Questi sono due criteri di lettura di ‘primo livello’, ma la carta energetica è in realtà molto complessa. Gli organi che sono posti sull’asse lungo del tracciato, infatti, sono 12, ma servono a rappresentare praticamente tutto l’organismo, perchè ognuno di essi non viene letto e interpretato solamente come fine a se stesso, ma come rappresentazione di altri organi, apparati e funzioni a esso correlati. “Per esempio – chiarisce il professor Pan – il primo organo, cioè il polmone, non ci parla solo del’apparato respiratorio, ma rappresenta anche la prima barriera dell’organismo nei confronti degli agenti esterni, quindi esprime, in senso lato, lo stato di salute di quello che potremo chiamare sistema di difesa di primo livello. Perciò, concettualmente e praticamente, viene associato anche alla salute della cute, anch’essa organo barriera.
“Per continuare con gli esempi – prosegue lo specialista – il rene è associato al sistema nervoso, sia centrale che autonomo. Quindi, se riscontriamo un problema, una carenza a livello del rene, non dobbiamo pensare a una carenza solo nella filtrazione dell’urina”. E non è finita qui.

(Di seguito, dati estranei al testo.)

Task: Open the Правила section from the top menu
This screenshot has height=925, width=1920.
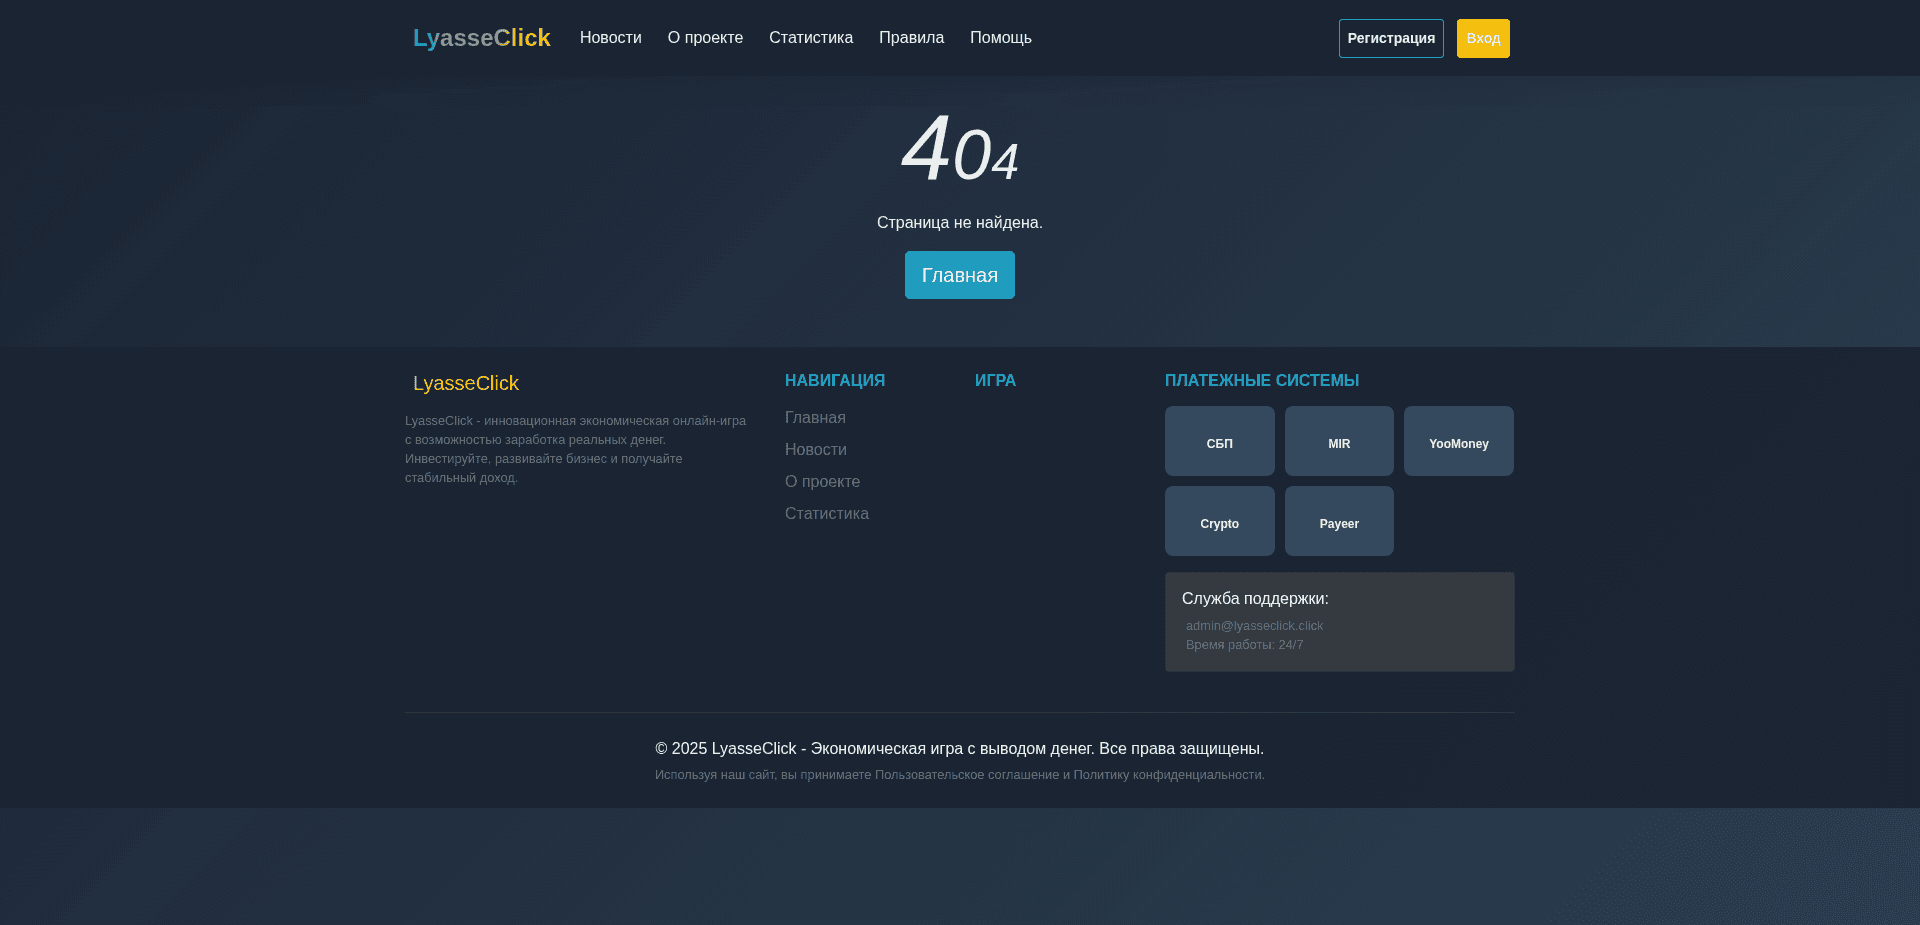Action: point(911,38)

La complessità della lettura aumenta se si considera che i 12 organi sono rappresentati in sei coppie di due: a un organo yin è associato sempre un organo yang e l’interpretazione del tracciato deve essere fatto quindi tenendo conto dei comportamenti degli organi singolarmente e degli stessi come ‘coppie’.
“L’interpretazione di questo esame ci aiuta quindi a capire quali sono le ‘criticità’ del paziente anche se questi non lamenta disturbi specifici e ci consente di impostare il trattamento con agopuntura in modo mirato ma anche complessivo. In pratica, ci indirizza verso una cura che sia ‘rinforzante’, ‘eccitante’ sugli organi e sistemi che risultano in carenza e verso un trattamento ‘calmante’ dove registriamo uno stato di ipereccitazione o un eccesso di energia – conclude Pan -. E ciò, ovviamente, ci consente di agire sia in modo curativo che in modo preventivo, ottemperando così alla missione della medicina tradizionale cinese”.